Label Informed Contrastive Pretraining for Node Importance Estimation on Knowledge Graphs

TL;DR

This work tackles Node Importance Estimation on knowledge graphs by introducing LICAP, a pretraining framework that injects prior knowledge about higher-importance nodes. LICAP converts a regression problem into a classification-like task via label-informed grouping and uses a two-level top-nodes hierarchical sampling with two InfoNCE-style losses, aided by a predicate-aware GAT (PreGAT) for KG edges.
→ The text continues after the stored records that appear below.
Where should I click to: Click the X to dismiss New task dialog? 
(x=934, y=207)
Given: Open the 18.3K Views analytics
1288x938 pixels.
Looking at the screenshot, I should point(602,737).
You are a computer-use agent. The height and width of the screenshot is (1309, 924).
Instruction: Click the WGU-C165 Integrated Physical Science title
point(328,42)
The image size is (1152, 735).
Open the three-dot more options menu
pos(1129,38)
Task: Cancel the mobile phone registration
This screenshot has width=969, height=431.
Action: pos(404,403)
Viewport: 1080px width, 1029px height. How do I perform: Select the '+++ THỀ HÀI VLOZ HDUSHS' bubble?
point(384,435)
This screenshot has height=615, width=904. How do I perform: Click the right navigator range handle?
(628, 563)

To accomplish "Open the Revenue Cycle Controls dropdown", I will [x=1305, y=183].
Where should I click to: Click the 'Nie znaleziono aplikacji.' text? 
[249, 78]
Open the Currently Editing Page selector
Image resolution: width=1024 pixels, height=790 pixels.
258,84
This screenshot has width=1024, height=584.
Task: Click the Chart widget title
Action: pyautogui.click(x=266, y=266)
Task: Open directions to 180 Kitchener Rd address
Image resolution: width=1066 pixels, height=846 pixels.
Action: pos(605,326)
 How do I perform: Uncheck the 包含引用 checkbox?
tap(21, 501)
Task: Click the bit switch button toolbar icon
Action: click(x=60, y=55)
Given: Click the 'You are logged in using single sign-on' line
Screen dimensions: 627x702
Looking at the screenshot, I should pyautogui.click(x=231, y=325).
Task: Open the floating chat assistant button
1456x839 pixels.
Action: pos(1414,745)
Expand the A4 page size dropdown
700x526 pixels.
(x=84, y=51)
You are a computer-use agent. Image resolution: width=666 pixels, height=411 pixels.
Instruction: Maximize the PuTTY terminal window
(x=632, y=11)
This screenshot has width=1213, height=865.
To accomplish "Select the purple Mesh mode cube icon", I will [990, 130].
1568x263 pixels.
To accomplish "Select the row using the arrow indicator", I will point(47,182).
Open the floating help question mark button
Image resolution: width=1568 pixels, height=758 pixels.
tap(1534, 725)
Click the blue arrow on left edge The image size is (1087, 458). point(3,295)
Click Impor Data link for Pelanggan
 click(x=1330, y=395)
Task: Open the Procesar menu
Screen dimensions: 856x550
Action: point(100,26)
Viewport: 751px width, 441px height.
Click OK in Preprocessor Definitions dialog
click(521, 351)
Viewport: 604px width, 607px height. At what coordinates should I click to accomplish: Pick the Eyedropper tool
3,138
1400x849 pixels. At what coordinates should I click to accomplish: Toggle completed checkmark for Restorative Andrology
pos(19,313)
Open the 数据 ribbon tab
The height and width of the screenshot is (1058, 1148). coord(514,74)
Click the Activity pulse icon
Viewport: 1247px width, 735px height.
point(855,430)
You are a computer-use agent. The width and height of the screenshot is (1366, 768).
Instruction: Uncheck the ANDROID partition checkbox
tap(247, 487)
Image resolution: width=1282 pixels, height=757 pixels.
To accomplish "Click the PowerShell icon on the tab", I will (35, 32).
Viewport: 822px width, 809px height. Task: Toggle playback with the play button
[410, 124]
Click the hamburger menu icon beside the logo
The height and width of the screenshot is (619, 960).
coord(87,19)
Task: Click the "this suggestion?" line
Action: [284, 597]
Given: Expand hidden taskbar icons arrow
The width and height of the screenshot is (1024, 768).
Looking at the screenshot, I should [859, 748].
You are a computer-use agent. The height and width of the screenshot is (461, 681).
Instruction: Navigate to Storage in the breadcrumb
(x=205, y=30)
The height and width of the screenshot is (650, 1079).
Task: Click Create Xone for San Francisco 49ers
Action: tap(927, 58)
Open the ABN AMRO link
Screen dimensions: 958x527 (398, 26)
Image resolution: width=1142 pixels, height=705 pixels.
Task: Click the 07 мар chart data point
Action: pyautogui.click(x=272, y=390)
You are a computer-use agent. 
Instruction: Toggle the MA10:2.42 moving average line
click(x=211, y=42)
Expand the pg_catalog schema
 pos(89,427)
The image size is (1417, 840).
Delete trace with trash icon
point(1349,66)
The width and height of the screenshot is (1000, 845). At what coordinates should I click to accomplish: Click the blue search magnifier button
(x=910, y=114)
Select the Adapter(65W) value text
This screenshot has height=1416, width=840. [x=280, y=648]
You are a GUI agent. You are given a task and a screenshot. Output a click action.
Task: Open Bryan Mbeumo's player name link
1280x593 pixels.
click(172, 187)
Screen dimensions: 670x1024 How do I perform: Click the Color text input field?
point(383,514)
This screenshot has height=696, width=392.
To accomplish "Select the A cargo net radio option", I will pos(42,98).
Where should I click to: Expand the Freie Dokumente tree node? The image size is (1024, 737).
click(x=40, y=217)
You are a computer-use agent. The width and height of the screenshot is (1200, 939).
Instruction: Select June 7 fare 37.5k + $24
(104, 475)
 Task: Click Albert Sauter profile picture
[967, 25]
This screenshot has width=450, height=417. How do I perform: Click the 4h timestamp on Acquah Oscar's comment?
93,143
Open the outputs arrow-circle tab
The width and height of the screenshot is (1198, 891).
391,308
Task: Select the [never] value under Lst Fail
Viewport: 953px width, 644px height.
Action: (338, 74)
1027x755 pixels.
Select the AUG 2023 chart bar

Empirical results across three real-world KGs show LICAP pretrained embeddings boost downstream NIE methods, achieving new state-of-the-art on both regression and ranking metrics, and ablations validate the effectiveness of its sampling strategy and PredGAT. The framework is pluggable with existing NIE models, demonstrating broad applicability and potential for extension to dynamic graphs and other graph-based regression/ranking tasks.

Abstract

Node Importance Estimation (NIE) is a task of inferring importance scores of the nodes in a graph. Due to the availability of richer data and knowledge, recent research interests of NIE have been dedicating to knowledge graphs for predicting future or missing node importance scores. Existing state-of-the-art NIE methods train the model by available labels, and they consider every interested node equally before training. However, the nodes with higher importance often require or receive more attention in real-world scenarios, e.g., people may care more about the movies or webpages with higher importance. To this end, we introduce Label Informed ContrAstive Pretraining (LICAP) to the NIE problem for being better aware of the nodes with high importance scores. Specifically, LICAP is a novel type of contrastive learning framework that aims to fully utilize the continuous labels to generate contrastive samples for pretraining embeddings. Considering the NIE problem, LICAP adopts a novel sampling strategy called top nodes preferred hierarchical sampling to first group all interested nodes into a top bin and a non-top bin based on node importance scores, and then divide the nodes within top bin into several finer bins also based on the scores. The contrastive samples are generated from those bins, and are then used to pretrain node embeddings of knowledge graphs via a newly proposed Predicate-aware Graph Attention Networks (PreGAT), so as to better separate the top nodes from non-top nodes, and distinguish the top nodes within top bin by keeping the relative order among finer bins. Extensive experiments demonstrate that the LICAP pretrained embeddings can further boost the performance of existing NIE methods and achieve the new state-of-the-art performance regarding both regression and ranking metrics. The source code for reproducibility is available at https://github.com/zhangtia16/LICAP

Figures (7)

• Figure 1: The toy example of a movie KG. Edges with different colors indicate different edge types. Node importance of movies is defined by its popularity score. The movie (red) with higher importance often receives more attention.
• Figure 2: An overview of the proposed framework.
• Figure 3: The contrastive samples and loss for the top bin and non-top bin to better separate top nodes from non-top nodes.
• Figure 4: The contrastive samples and loss for the finer bins within top bin to better distinguish top nodes by keeping relative orders among the finer bins.
• Figure 5: Predicate-aware GAT (PreGAT) to inherently include predicates (i.e., edge types containing relational information) in knowledge graphs.